We are operating in an age where global agricultural trade has undergone a fundamental paradigm shift. It is no longer a simple exchange of goods for currency. It is an exchange of proof for trust. And in this new economy, Bangladesh is running a dangerous deficit. While our annual export earnings soared 114 per cent to $50 billion in the decade leading to FY 2022–23, agricultural exports grew by a comparatively sluggish 57 per cent to $843 million.
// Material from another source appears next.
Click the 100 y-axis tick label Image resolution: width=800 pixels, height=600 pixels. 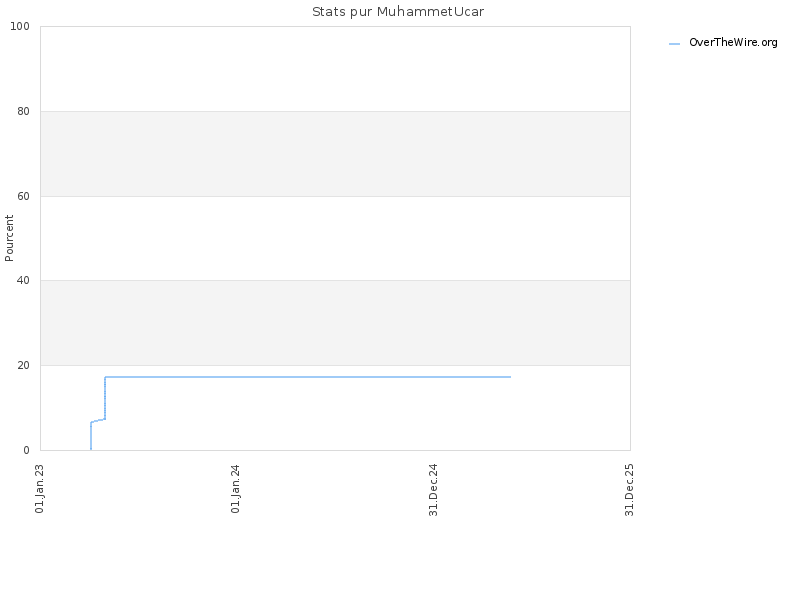(20, 27)
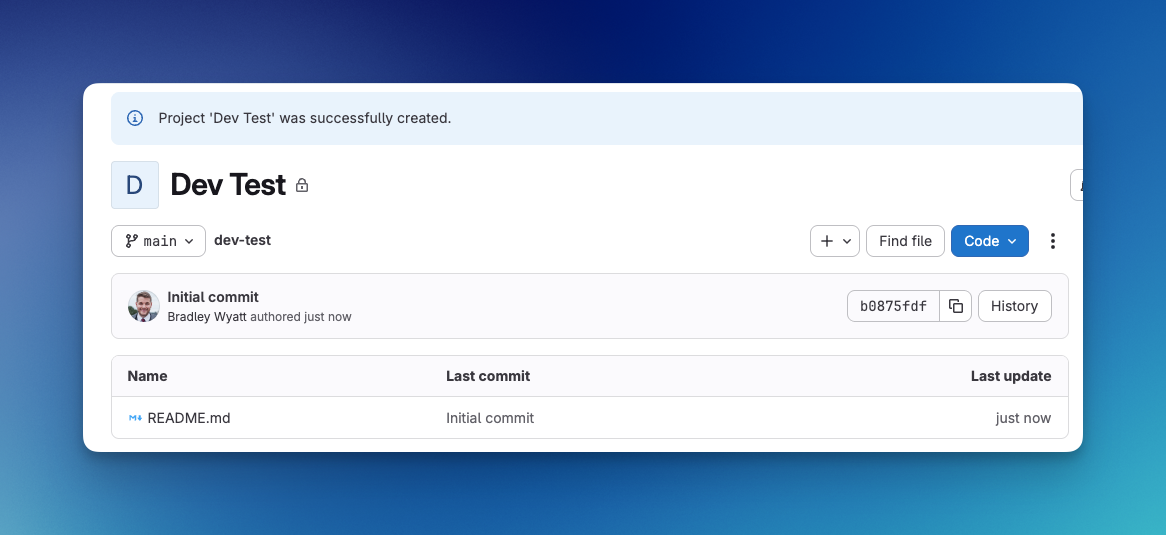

In the grand scheme, agricultural shipments accounted for a mere 2.05 per cent of our total exports in FY 2024–25, a figure that exposes a critical underperformance in a sector that employs 45.4 per cent of our national workforce and contributes 11.66 per cent to GDP.


Export data disconnect: potential vs performance

BANGLADESH’S agricultural sector presents a paradox of immense potential constrained by structural data gaps. The country produces over 70 million tonnes of agricultural output annually and exports over 700 products to more than 140 countries. We rank impressively in global production — 2nd in jute, goat milk and jackfruit; 3rd in rice and freshwater fish. The processed food market is projected to grow at 15.01 per cent annually, and the overall agriculture sector has demonstrated a remarkable 13 per cent compound annual growth rate.

Yet, this potential remains tragically untapped. Despite having over 1,000 food processors and 250 exporters, only $1.03 billion in agro-exports was achieved in the 2024 financial year. The reality becomes clearer when examining rejection rates and market access challenges. A Bangladesh Institute of Development Studies report highlighted that poor quality and failure to meet international sanitary and phytosanitary standards remain major constraints. The problem isn’t just what we grow — it’s how we verify and communicate its quality in a global marketplace demanding digital proof.



Precision farming: the smallholder’s digital advantage


WE HAVE fundamentally misunderstood precision agriculture in the Bangladeshi context. Dismissing it as an unaffordable luxury of drones and sensors is a catastrophic error. At its core, its most revolutionary power for Bangladesh is shared visibility — creating a common, trustworthy language of data that connects the smallholder directly to the global buyer.

The data void is staggering. Post-harvest losses cripple Bangladesh’s food security and export potential, with 8–15 per cent of rice, 25–40 per cent (worth $2.4 billion) of fruits/vegetables, 17 per cent of poultry, and 20-30 per cent of fish wasted annually due to inadequate infrastructure and poor handling. A fundamental, often overlooked obstacle is that most smallholder farmers lack systematic record-keeping, leaving them without the basic data needed to navigate market inefficiencies, improve techniques or prove quality. This isn’t just an administrative gap; it’s a market-access catastrophe in an era where major importers like the EU, Japan and South Korea operate stringent, digitised traceability systems.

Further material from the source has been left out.